Taming your studio – Score Music Tech

Every sound you hear when recording and mixing is influenced by the quality of your studio monitors. Without good monitors that are correctly positioned and calibrated for your room, it’s very hard to get your finished mixes to sound right when played back on other systems.  

Back in the April issue we talked about the importance of choosing and positioning your monitors, and now we’ll cover the process of calibrating your monitors to the room.

Problems with the bass?

When you’re recording and mixing, what you’re hearing is always a combination of your monitors and your room’s acoustics – and it’s not uncommon for rooms to create a frequency response that is far from the neutral and flat response that you need to deliver reliable mixes. 

These problems can be particularly troublesome in the low frequencies – where peaks and dips in your room’s frequency response can cause you to misjudge the levels of bass in your mix.   

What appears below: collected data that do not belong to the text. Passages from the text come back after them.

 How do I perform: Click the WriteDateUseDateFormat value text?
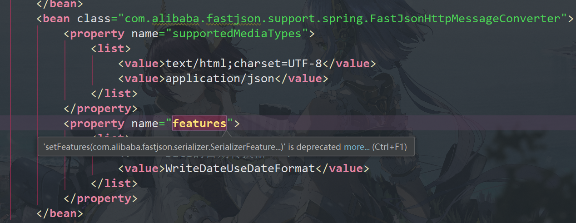[240, 168]
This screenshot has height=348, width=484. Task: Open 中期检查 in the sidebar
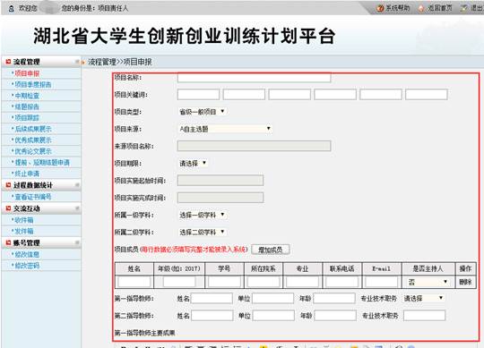(27, 96)
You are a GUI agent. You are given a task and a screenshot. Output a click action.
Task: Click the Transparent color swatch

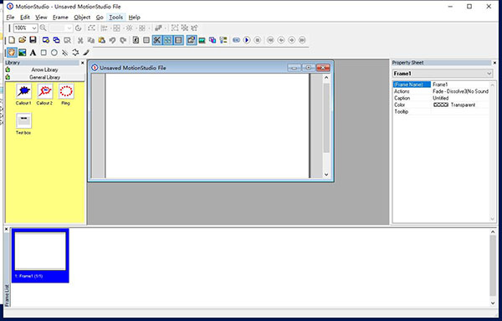441,104

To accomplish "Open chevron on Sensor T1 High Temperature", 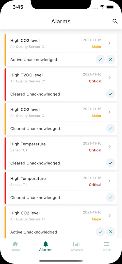I will (x=110, y=181).
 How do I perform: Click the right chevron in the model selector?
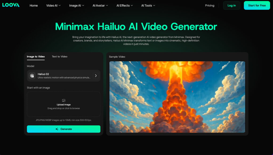[96, 76]
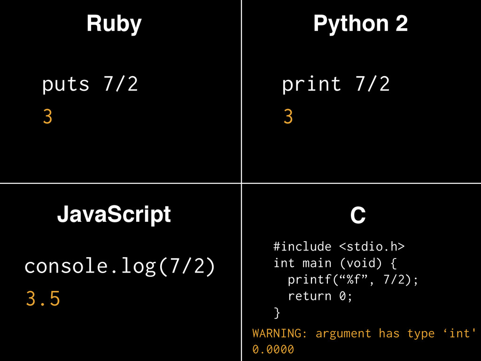Click the Python 2 heading
Image resolution: width=481 pixels, height=361 pixels.
(x=360, y=24)
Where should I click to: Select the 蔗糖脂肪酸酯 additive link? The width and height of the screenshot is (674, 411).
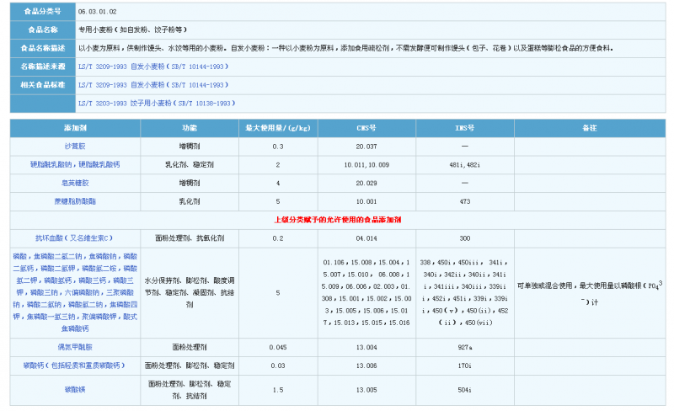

Therefore, just unboxing and connecting your new monitors and diving straight into recording and mixing – without taking the time to analyse what your room’s doing to the sound – could cause endless disappointment with your finished mixes.

Fixing the issues

We’d always recommend starting with at least some basic acoustic treatment if possible – which in a typical rectangular room would include cutting the front corners at a 30 degree angle and using a combination of absorption and diffusion panels on the side and rear walls, and above the listening position. In combination with correct monitor choice and placement, this gives you a good basis on which to start to calibrate and fine tune the room. 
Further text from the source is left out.